**Action item A:** Update the article on the credit moratorium extension by writing out the stretch from "As for the remaining" through "Pedro Siza Vieira." with "six-month extension" changed to "half-year extension".
**Action item B:** In the article on the credit moratorium extension, list every kind of borrower whose credits the quoted statement says the exceptional protection measures cover.

The Council of Ministers today decided to extend the term of the moratorium on credit to families and companies ending on March 31, until another six months, until September 30, 2021.

“Exceptional measures to protect the credits of families, companies, private institutions of social solidarity, and other entities of the social economy, will come into force until September 30, 2021”, says the statement issued at the end of the Council of Ministers, which also decided to extend until October 14 the declaration of emergency situation throughout the country.

Bank moratoriums, which suspend payment of bank loan installments (principal and / or interest), had already been extended by the Government until March 31, 2021, which has now decided to extend it for another six months.

However, the extension of the moratoriums approved today provides different solutions for companies depending on the sector in which they operate and the impact of the pandemic on their activity.

Thus, companies inserted in sectors particularly affected by the pandemic, namely those of tourism, culture, social sector or car repair and trade, will benefit from the extension of the moratorium until September 30 in the exact manner defined until March 31, that is, they will continue to benefit from the suspension of payment of principal and interest.

As for the remaining companies that are currently covered by the moratoriums, the six-month extension (until September 30, 2021) approved today, maintains the suspension of the payment of capital, but not of interest, as stated by the Minister of State and Economy, Pedro Siza Vieira.

(Stored data)

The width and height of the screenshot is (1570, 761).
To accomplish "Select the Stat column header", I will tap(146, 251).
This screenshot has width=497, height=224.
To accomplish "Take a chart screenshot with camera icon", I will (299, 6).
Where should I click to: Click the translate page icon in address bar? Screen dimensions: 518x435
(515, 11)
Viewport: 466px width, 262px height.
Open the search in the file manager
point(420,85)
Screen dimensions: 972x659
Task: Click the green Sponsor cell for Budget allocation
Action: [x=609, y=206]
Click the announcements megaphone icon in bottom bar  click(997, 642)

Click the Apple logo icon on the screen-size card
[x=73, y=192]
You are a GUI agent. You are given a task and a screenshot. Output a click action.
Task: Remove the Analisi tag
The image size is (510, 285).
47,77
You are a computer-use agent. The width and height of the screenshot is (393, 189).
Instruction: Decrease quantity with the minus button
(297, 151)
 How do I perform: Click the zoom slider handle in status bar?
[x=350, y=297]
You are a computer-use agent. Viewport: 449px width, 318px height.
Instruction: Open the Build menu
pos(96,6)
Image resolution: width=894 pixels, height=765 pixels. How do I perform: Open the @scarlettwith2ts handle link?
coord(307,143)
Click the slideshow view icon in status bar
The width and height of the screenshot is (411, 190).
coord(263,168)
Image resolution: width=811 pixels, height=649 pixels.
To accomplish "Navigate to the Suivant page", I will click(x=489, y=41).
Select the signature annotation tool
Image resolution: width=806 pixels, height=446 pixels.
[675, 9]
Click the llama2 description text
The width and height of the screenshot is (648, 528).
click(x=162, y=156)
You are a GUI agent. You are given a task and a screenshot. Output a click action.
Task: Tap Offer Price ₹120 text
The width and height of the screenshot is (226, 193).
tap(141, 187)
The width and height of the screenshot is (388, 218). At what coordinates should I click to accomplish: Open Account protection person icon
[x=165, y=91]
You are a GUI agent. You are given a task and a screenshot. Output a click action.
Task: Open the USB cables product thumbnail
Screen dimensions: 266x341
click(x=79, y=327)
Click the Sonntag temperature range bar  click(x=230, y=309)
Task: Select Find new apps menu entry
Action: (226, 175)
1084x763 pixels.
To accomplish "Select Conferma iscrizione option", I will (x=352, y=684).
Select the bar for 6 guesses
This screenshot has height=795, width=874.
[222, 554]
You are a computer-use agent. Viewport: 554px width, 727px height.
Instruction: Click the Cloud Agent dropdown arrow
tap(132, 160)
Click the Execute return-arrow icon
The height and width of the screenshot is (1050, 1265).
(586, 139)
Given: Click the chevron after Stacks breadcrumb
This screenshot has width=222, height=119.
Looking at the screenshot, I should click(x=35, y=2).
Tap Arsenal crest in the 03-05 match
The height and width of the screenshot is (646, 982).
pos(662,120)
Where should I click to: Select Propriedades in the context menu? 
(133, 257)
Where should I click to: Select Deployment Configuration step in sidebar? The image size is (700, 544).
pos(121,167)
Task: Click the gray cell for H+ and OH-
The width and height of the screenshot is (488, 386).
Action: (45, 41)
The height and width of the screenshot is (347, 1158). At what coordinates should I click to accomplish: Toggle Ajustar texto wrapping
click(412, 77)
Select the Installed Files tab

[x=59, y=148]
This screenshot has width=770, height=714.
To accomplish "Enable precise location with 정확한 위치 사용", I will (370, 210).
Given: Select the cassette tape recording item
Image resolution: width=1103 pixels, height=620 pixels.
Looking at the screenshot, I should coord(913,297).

**Problem solution A:**
As for the remaining companies that are currently covered by the moratoriums, the half-year extension (until September 30, 2021) approved today, maintains the suspension of the payment of capital, but not of interest, as stated by the Minister of State and Economy, Pedro Siza Vieira.

**Problem solution B:**
- families
- companies
- private institutions of social solidarity
- other entities of the social economy